If this was how things were between them in this timeline or whatever, then Dean was more than okay with it. He didn't need to second-guess it. It was like the best consolation prize possible for losing younger-Sam, for fucking up the second chance he'd wanted to give that kid.

But he didn't deserve this.

"Sam, we need to talk," Dean gasped as Sam's lips kissed along his jaw to his ear. He slid his hands between their bodies, pushing Sam away with real reluctance.

It wasn't fair to Sam that Dean should keep that second-chance business from him. It flooded him with shame to think that he could just indulge in his lust for his brother when Sam had no idea that he'd almost been left in the past deliberately. If it hadn't been for young-Sam figuring out how to reverse the spell...
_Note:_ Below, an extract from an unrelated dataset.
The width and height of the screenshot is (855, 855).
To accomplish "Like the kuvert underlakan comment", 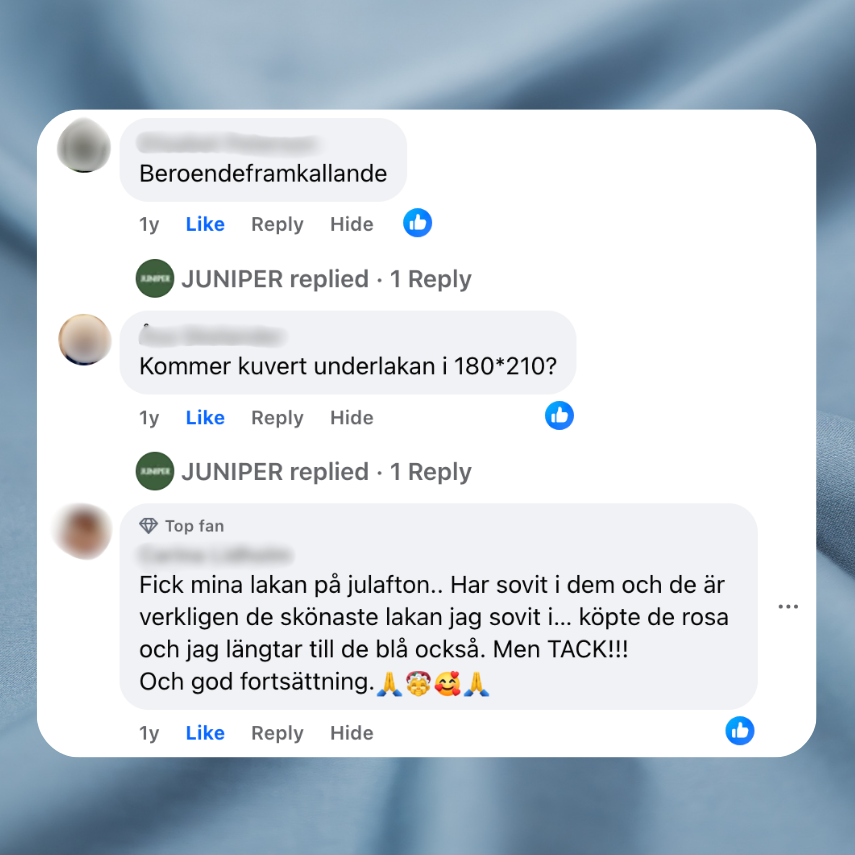I will pyautogui.click(x=205, y=418).
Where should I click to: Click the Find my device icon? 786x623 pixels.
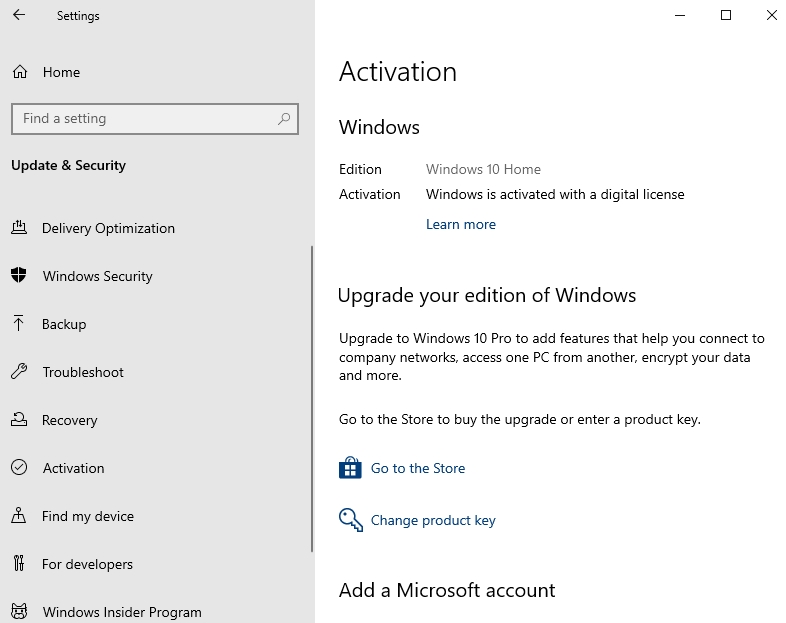19,515
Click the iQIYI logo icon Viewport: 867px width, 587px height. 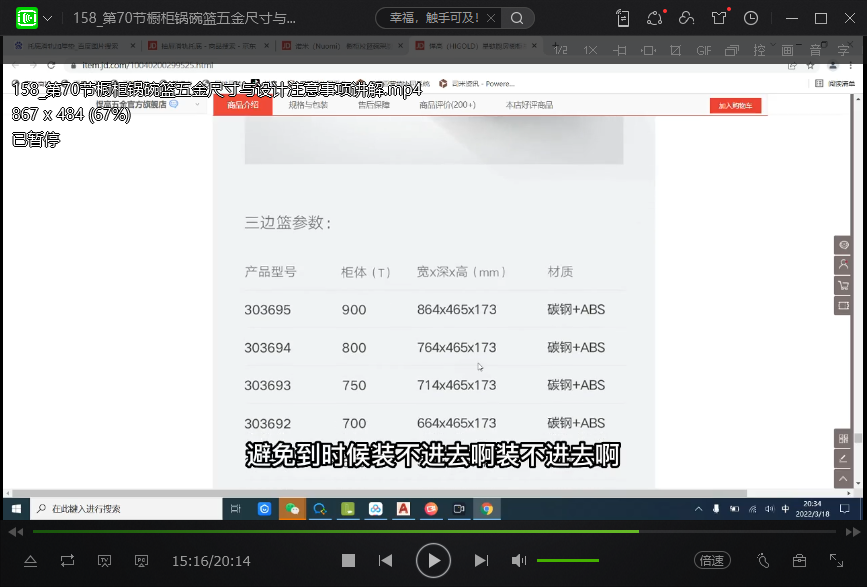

Dean knew instinctively that was what must have happened. The kid got back to the bunker and found those notes Sam had left and figured out how to do the spell that would take him back to his brother. Of course he did. That's what Sam did because it was what he always did.

"Okay." Sam cleared his throat as he backed off, worry creasing his big brow,, getting himself under control with obvious reluctance. "Okay, Dean, sure. Anything you want."

Sam lowered his eyes dejectedly, and Dean couldn't have that, couldn't have Sam thinking he was forcing himself on Dean when nothing could be further from the truth.

"No, Sam, that's not it." Dean tried to be reassuring, aware that he was naked and still clutching his boxers in one hand. "Look, just go take a shower and we'll talk, okay? There's things I should tell you before we – you have a right to know what happened while you were gone, and I need a minute to clear my head, okay?"

"Yeah, sure, Dean." Sam blinked, nodding anxiously in that way Dean knew too well.

"Look, it's got nothing to do with this thing between us, okay? That's totally okay with me, believe me." Dean licked his lips, trying to hide his own nervousness. "More than okay, in fact, so don't you worry about that for a minute, you hear me?"

Sam nodded, biting his lower lip but still unable to meet Dean's eyes. "I have something I need to tell you, too," he said, chest heaving, as if he was about to start hyperventilating.

"After your shower," Dean commanded, tamping down on the panic he felt rising in his chest at Sam's words. Great. More confessions. "We'll talk in the car." It was easier that way. They didn't have to look at each other, and Dean could focus on the driving if the conversation got too weird.

Also there were no beds. Which was good, because after Dean told Sam what he needed to tell him, Sam might not want to sleep with him anyway.

Dean tried not to think about how disappointed he would be if that happened.